== Provided information ==

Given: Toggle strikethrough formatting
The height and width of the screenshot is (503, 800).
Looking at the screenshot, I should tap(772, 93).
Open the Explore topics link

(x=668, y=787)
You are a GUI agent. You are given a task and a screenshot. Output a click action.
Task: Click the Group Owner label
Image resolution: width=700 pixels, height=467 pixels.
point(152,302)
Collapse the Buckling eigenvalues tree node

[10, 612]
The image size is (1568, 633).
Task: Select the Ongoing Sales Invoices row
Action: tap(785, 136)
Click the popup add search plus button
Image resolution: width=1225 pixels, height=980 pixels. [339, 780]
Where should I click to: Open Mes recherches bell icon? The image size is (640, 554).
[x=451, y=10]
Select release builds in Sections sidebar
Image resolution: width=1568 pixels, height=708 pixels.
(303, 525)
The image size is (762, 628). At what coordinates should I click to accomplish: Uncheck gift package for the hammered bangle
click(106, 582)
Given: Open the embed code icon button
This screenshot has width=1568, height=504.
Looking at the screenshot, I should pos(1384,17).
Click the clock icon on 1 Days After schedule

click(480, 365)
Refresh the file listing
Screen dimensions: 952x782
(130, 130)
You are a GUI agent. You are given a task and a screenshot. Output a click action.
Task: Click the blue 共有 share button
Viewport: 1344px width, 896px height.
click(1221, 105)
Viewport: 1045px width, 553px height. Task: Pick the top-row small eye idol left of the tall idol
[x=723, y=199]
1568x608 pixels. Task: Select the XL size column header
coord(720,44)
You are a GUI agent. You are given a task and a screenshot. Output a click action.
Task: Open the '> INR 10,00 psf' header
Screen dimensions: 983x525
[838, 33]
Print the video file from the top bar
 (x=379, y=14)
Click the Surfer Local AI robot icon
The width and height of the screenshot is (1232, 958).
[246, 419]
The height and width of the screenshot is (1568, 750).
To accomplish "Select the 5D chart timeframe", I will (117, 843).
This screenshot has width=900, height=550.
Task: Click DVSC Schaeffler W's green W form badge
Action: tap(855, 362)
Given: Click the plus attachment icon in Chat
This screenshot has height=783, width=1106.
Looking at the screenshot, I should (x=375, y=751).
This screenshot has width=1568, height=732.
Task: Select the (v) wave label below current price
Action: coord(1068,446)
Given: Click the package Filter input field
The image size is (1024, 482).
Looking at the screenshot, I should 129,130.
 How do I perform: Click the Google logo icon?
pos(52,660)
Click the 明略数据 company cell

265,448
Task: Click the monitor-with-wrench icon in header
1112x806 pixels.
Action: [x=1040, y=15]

== Exercise task ==
Quote the records verbatim from the line containing "Select release builds in Sections sidebar" through the line containing "click(106, 582)", both of those lines included.

== Response ==
Select release builds in Sections sidebar
Image resolution: width=1568 pixels, height=708 pixels.
(303, 525)
The image size is (762, 628). At what coordinates should I click to accomplish: Uncheck gift package for the hammered bangle
click(106, 582)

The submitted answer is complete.